You are a married woman with two children. You would have a very normal sitcom-style life if it were not for the fact that you have a pathetic weakling husband. Because of this, your life is instead a wacky sitcom.

And those television big shots really would love to get their hands on your story.

Last week was when the real trouble started. Before that, it was mostly just his annoying habits. He whines. He mopes. He gets into "projects" and then gets frustrated, throws his toys, and calls himself stupid. You are not sure why you married him. He has a small penis. And he doesn't exactly have an abundance of testosterone

Last week, you came home from the supermarket. You have to do the shopping on account of your pathetic weakling husband being too intimidated to approach the man behind the meat counter. He often cowers in "safe sections" of the supermarket until "trouble passes." It is a real gas having to deal with this man.

When you arrived home, you found a shirtless man sitting in the living room. His body was exceptionally hairy and sweaty. When he got up from the couch, you could see the horrible sweat stain in the shape of his body that was left behind. That's not going away anytime soon.

Your pathetic weakling husband is in the corner, shaking.

"I'm gonna be living here for a while," says the shirtless man, crumpling an empty can of beer and dropping it on the floor. "Get me another one, bitch."

"I don't know where he came from--"

"Shut up, weakling man," the shirtless man tells your husband.

You feel shame at this point. Real, legitimate shame. This guy's balls are the size of Eisenhower dimes.

There hasn't been any legitimate real to call the "Eisenhower dimes" since the early 70s.

"Take off your clothes and dance for me," the shirtless man tells your pathetic weakling husband.

Your husband takes off his clothes and begins dancing. Poorly.

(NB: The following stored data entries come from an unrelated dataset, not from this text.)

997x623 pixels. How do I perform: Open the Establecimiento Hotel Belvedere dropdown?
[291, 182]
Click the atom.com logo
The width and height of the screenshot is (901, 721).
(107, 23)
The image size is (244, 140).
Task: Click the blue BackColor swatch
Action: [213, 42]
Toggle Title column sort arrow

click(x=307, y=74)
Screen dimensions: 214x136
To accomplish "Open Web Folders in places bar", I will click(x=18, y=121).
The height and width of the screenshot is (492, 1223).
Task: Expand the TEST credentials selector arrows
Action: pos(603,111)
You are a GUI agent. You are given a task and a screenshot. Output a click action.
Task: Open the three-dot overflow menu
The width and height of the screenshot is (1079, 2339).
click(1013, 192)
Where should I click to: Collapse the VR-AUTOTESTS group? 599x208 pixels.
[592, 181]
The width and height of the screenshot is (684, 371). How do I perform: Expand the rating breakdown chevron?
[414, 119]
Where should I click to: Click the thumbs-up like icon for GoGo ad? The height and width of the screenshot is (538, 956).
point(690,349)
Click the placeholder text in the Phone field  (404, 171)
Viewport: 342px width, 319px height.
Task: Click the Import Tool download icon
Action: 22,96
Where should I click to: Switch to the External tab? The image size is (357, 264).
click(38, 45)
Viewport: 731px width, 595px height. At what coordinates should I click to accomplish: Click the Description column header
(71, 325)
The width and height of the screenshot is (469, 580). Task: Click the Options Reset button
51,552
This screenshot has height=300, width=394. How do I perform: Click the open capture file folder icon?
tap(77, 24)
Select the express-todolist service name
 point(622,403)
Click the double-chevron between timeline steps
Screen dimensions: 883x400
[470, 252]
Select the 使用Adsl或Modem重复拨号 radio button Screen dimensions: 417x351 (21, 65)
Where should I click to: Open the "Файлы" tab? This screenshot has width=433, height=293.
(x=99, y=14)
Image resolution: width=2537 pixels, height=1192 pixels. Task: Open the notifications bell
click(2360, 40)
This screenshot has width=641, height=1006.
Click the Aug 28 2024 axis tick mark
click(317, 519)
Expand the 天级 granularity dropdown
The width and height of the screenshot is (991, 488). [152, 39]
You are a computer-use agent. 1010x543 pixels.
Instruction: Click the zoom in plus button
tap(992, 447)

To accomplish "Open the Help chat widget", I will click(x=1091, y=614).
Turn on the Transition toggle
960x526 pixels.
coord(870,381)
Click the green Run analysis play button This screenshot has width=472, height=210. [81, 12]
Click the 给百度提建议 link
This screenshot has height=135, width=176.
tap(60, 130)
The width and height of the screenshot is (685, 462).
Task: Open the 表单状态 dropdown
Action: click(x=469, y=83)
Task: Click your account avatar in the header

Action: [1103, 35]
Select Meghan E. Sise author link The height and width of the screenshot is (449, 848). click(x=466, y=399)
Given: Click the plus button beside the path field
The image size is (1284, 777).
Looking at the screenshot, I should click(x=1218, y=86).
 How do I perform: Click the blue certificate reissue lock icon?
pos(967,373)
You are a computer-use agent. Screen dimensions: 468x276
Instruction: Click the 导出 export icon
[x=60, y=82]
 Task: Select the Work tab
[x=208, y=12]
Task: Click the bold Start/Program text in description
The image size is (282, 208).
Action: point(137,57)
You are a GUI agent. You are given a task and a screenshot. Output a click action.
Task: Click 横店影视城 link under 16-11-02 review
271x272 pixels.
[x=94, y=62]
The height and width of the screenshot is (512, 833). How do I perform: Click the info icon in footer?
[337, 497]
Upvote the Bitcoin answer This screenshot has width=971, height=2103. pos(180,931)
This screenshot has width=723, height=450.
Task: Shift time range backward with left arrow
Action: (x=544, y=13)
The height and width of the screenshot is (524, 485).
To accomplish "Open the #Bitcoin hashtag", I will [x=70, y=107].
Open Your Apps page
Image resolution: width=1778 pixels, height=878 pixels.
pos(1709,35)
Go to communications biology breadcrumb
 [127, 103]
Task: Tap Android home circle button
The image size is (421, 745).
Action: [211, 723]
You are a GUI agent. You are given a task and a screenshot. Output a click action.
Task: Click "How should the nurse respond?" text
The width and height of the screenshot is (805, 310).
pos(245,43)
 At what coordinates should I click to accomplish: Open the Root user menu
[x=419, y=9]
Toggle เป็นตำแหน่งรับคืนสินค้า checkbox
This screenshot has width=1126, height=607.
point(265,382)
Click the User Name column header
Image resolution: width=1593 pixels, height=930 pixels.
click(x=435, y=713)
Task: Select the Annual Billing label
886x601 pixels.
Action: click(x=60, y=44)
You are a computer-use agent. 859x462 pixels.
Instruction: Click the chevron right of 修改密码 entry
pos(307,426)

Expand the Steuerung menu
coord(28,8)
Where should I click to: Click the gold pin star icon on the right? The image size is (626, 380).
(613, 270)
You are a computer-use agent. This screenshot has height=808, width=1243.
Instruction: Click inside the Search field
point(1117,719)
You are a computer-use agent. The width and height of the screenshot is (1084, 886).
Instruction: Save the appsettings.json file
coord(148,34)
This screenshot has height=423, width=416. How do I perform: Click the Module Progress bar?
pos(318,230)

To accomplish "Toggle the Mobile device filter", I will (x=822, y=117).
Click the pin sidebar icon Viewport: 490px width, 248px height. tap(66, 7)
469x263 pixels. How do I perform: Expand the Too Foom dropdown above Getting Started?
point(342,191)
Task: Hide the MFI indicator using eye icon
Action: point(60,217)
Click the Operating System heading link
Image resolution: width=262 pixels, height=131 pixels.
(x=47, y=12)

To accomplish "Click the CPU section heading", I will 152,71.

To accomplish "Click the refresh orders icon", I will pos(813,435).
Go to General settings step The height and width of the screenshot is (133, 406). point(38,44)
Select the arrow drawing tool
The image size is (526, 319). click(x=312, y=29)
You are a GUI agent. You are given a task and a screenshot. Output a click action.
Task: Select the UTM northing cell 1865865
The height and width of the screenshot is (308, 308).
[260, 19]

"Apologize to me," the shirtless man tells your pathetic weakling husband.

"I'm sorry. Please don't hurt me."

"Oh, for fuck sake!" you scream out, pushing your pathetic weakling husband out of the way and coming face-to-face with the shirtless man. "Get out of my house!"

He rubs his sweaty, hairy, naked torso against you. In your repulsion, you stagger backwards and hit your head. The next thing you see is the ceiling of the ambulance taking you to the hospital. You can't feel your body.

You end up completely paralyzed and are sent home with your husband.

The shirtless man is still there. Your chair is put in the corner.

You watch, eating strained peas fed to you by an old woman in cat pajamas, as the shirtless man sweats all over everything, trashes your home, and orders your pathetic weakling husband around like a slave.

This is not the life you were hoping for.